NEW YORK/MILANO, 23 agosto (Reuters) - Un giudice federale Usa ha ordinato all'Argentina di pagare 1,33 miliardi di dollari ai possessori di bond del paese sudamericano che rifiutarono di aderire alle due ristrutturazioni del debito seguite al default da 100 miliardi di dollari che risale a oltre dieci anni fa.

La U.S. Circuit Court of Appeals di New York, però, ha rinviato l'applicazione della sentenza, in attesa che la Corte Suprema Usa si esprima su un altro appello.

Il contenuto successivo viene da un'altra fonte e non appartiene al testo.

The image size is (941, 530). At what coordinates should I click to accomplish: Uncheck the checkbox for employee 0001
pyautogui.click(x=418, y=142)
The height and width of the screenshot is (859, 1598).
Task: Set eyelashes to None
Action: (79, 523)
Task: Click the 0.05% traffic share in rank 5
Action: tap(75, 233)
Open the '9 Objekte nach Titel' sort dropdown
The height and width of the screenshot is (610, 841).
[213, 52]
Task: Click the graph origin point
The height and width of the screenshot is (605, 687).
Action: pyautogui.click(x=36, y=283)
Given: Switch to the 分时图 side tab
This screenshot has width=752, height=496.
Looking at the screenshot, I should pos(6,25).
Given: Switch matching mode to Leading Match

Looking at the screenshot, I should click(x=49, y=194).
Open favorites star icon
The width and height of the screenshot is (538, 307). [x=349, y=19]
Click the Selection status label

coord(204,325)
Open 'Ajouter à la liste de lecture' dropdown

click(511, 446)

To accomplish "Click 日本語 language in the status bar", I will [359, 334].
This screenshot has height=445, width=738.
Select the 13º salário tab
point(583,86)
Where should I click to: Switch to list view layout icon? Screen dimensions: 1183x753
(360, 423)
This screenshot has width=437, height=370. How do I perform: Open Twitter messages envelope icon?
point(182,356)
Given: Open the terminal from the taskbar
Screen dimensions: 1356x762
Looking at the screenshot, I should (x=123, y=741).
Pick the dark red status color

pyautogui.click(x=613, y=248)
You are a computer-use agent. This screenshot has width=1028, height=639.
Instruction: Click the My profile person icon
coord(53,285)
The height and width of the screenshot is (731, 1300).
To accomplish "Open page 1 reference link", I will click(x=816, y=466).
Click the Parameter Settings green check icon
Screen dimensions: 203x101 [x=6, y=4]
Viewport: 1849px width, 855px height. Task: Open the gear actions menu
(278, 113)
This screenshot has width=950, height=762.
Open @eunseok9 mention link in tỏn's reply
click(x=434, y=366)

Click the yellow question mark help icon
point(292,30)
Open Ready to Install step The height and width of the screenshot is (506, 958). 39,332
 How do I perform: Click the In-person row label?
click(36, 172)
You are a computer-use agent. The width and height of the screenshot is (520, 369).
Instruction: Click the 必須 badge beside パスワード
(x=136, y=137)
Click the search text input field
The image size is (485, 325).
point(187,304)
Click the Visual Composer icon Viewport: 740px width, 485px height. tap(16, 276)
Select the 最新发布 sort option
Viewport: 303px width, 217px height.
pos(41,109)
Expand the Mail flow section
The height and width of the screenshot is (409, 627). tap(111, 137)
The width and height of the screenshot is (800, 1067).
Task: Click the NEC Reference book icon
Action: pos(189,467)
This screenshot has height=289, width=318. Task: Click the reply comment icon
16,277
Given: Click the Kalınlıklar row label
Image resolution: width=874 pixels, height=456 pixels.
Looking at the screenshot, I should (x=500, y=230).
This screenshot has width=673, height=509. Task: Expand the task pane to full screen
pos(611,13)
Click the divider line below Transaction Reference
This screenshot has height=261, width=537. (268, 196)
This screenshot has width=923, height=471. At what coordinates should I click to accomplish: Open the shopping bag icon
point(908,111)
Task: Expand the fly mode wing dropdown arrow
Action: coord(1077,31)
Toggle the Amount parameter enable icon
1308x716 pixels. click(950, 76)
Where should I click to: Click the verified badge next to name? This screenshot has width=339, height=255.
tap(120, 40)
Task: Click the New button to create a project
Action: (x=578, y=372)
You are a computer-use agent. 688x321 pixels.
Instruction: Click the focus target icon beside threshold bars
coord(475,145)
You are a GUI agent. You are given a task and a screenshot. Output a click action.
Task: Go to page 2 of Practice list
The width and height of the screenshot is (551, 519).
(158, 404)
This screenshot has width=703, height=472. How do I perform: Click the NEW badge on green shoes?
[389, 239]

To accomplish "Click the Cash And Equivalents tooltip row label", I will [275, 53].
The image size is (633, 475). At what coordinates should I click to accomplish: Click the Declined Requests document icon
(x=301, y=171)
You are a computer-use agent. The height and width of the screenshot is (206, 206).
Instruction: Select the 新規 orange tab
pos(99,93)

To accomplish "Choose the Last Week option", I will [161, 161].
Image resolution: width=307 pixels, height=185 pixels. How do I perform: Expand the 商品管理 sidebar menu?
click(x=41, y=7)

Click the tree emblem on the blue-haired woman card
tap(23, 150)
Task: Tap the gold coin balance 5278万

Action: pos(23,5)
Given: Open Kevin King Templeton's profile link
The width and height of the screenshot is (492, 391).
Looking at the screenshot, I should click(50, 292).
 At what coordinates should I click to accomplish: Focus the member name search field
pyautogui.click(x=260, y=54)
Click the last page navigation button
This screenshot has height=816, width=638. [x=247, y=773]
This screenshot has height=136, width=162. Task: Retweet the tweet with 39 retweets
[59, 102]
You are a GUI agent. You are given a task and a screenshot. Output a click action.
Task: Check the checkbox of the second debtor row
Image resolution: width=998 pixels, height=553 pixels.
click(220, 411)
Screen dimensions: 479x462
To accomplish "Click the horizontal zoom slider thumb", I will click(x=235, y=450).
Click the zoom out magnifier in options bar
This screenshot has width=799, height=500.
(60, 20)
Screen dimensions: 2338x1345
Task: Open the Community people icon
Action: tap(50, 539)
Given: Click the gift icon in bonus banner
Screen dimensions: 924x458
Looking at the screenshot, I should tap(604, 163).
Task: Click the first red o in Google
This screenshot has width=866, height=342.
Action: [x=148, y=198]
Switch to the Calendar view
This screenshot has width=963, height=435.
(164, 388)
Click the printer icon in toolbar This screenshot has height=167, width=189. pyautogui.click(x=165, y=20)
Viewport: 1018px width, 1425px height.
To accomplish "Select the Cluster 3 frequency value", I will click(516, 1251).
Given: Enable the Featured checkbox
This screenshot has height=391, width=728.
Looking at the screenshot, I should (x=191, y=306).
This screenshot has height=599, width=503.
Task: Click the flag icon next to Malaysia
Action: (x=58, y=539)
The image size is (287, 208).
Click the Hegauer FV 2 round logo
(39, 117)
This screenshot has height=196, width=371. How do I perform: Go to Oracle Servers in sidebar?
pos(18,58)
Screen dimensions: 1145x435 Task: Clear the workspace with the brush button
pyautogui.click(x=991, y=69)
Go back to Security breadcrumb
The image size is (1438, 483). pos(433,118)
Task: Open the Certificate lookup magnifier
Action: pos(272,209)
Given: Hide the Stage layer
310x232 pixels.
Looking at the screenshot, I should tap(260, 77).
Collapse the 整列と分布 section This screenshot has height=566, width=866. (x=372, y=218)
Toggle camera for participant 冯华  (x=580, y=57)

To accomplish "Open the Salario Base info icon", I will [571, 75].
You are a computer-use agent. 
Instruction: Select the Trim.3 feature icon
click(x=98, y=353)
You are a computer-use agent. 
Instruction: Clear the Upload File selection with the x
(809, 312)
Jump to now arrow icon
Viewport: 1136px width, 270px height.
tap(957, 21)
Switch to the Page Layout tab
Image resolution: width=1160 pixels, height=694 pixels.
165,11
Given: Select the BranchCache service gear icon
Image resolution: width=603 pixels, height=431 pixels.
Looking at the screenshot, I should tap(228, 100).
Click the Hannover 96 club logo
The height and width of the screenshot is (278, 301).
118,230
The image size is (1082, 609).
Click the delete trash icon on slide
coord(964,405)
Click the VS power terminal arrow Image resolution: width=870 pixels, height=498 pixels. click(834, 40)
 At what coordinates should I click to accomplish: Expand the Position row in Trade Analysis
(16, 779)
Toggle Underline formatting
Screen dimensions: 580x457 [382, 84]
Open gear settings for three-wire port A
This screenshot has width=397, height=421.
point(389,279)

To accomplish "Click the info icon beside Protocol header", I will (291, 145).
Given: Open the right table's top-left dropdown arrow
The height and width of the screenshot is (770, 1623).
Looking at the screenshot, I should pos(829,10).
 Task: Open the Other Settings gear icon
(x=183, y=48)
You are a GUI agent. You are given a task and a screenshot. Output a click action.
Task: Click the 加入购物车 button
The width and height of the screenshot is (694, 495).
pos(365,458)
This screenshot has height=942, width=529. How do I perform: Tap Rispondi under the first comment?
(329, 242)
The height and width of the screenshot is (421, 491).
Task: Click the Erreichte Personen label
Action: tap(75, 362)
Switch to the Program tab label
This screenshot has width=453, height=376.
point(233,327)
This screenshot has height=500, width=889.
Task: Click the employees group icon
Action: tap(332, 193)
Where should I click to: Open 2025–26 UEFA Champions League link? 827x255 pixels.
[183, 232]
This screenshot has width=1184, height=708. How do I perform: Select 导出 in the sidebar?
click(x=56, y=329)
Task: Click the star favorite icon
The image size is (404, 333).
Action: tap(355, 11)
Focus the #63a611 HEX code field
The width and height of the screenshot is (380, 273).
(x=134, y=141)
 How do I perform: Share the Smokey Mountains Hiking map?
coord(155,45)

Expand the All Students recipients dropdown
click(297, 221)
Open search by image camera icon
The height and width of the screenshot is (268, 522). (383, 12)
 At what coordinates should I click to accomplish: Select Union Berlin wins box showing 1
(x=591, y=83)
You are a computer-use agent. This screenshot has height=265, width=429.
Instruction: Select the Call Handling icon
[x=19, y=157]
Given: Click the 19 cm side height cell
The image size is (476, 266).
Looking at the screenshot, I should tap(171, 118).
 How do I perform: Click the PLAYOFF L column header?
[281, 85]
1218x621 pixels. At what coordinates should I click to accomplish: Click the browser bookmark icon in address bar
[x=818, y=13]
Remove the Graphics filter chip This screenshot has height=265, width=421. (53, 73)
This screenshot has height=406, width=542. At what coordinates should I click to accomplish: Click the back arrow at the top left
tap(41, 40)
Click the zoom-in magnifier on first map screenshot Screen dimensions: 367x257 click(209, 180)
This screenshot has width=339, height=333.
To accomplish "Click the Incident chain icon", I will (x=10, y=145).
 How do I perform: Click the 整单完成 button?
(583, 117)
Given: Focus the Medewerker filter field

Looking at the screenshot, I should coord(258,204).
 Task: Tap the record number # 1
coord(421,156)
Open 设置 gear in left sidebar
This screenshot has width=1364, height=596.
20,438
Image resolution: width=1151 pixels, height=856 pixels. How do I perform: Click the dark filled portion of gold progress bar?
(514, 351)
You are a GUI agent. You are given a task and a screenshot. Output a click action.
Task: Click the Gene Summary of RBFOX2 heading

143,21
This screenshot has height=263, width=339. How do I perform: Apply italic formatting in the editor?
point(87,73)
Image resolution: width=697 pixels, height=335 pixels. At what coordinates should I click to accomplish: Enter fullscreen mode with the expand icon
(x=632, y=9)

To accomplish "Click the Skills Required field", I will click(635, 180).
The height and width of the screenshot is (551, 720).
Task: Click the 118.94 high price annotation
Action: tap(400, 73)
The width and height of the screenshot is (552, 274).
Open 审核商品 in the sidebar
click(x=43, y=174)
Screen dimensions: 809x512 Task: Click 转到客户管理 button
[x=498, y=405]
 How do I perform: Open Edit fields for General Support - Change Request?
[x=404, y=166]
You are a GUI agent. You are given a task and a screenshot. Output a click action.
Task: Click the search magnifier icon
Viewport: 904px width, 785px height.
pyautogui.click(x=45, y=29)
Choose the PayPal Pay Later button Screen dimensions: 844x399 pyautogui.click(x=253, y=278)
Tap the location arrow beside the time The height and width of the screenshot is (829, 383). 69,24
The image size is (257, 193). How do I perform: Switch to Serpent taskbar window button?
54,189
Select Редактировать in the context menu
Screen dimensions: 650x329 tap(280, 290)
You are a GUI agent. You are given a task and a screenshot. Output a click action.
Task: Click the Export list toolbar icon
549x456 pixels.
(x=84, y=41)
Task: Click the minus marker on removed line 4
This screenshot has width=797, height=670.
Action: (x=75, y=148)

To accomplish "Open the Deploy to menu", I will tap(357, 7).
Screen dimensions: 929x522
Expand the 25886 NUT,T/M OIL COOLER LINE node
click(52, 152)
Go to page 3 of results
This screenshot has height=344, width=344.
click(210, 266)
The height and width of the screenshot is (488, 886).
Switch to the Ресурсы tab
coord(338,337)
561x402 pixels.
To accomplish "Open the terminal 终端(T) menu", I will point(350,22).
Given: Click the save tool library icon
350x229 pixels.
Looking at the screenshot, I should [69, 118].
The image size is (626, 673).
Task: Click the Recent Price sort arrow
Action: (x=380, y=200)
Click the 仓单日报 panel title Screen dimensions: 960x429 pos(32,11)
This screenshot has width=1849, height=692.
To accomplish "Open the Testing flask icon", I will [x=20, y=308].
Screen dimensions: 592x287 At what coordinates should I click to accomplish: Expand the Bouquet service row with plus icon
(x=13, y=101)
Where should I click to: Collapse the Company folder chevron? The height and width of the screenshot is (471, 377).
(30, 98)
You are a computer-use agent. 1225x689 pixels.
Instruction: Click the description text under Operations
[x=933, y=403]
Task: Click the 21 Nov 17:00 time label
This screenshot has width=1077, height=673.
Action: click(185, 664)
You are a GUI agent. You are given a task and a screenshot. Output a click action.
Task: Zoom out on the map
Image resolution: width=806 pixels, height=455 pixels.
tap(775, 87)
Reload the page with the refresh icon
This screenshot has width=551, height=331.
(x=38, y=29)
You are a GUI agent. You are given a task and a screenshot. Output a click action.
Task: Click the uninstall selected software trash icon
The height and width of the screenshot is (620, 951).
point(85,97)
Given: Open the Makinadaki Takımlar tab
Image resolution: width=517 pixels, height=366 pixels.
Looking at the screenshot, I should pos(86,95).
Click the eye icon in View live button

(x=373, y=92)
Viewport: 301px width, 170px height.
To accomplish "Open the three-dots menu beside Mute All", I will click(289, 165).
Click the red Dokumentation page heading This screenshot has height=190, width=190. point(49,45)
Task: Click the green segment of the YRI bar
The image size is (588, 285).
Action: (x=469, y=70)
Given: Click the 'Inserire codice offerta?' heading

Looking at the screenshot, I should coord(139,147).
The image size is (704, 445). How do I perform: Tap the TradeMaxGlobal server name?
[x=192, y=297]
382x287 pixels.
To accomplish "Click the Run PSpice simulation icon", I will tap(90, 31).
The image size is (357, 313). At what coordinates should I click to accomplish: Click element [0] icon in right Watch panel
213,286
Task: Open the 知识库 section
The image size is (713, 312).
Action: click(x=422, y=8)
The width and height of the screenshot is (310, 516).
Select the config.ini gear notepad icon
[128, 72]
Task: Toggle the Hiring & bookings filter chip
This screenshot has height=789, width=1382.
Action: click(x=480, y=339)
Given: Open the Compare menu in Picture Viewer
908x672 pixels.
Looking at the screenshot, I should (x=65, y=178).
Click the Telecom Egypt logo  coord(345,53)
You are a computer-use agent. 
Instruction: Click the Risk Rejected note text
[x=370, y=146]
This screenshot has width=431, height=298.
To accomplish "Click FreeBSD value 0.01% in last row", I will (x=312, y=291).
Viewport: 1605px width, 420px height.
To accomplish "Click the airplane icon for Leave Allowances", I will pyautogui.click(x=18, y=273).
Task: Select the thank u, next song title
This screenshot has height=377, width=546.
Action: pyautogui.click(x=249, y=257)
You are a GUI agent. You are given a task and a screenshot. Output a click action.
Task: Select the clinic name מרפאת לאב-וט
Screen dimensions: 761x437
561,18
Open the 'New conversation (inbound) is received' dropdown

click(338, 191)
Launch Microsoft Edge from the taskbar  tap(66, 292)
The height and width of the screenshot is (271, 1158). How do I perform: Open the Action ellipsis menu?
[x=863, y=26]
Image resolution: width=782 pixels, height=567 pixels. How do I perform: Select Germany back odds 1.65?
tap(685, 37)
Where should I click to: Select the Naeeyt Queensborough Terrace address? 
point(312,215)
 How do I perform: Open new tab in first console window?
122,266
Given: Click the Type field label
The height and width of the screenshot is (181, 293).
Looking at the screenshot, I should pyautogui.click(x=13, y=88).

La sentenza, in ogni caso, rappresenta un successo per quel gruppo di investitori - guidato da NML Capital, una divisione dell'hedge fund Elliott Management di Paul Singer, e da Aurelius Capital Management - che decise di non aderire all'offerta di Buenos Aires.

L'appello riguarda una sentenza del novembre 2012, che aveva imposto all'Argentina il pagamento della somma in un conto corrente vincolato, prima del prossimo versamento degli interessi ai creditori che hanno aderito alla ristrutturazione. Il giudice distrettuale Thomas Griesa aveva ordinato il rimborso di 1,33 miliardi.

Prima, nell'ottobre, 2012 la corte aveva stabilito che l'Argentina ha violato la clausola di trattamento equo dei contratti che regolano le emissioni di bond.

I bondholder 'dissidenti' da sempre ritengono che Buenos Aires avrebbe dovuto rimborsarli pienamente. Ma l'Argentina ha fatto notare a più riprese che, se passasse la linea dei ricorrenti, in futuro diverrà impossible ristrutturare debiti sovrani.

Circa il 93% dei bond emessi da Buenos Aires è stato ristrutturato, con i creditori che hanno ottenuto tra 25 e 29 cent per ogni dollaro.

Non sembra che la sentenza del giudice Usa abbia conseguenze dirette per i bondholder italiani che non hanno aderito alla ristrutturazione. Nell'ultima nota dell'Associazione Task Force Argentina (Tfa), datata 31 maggio scorso, infatti, si fa riferimento alla sentenza di Griesa e all'appello, e si dice che "la decisione del tribunale di New York e i suoi potenziali effetti lasciano inalterati i diritti degli obbligazionisti ricorrenti al tribunale arbitrale Icsid". Il tribunale Icsid è quello che vede coinvolti gli obbligazionisti italiani rappresentati dalla Tfa.

Nella nota si legge che l'udienza finale del tribunale Icsid è prevista nel prossimo novembre.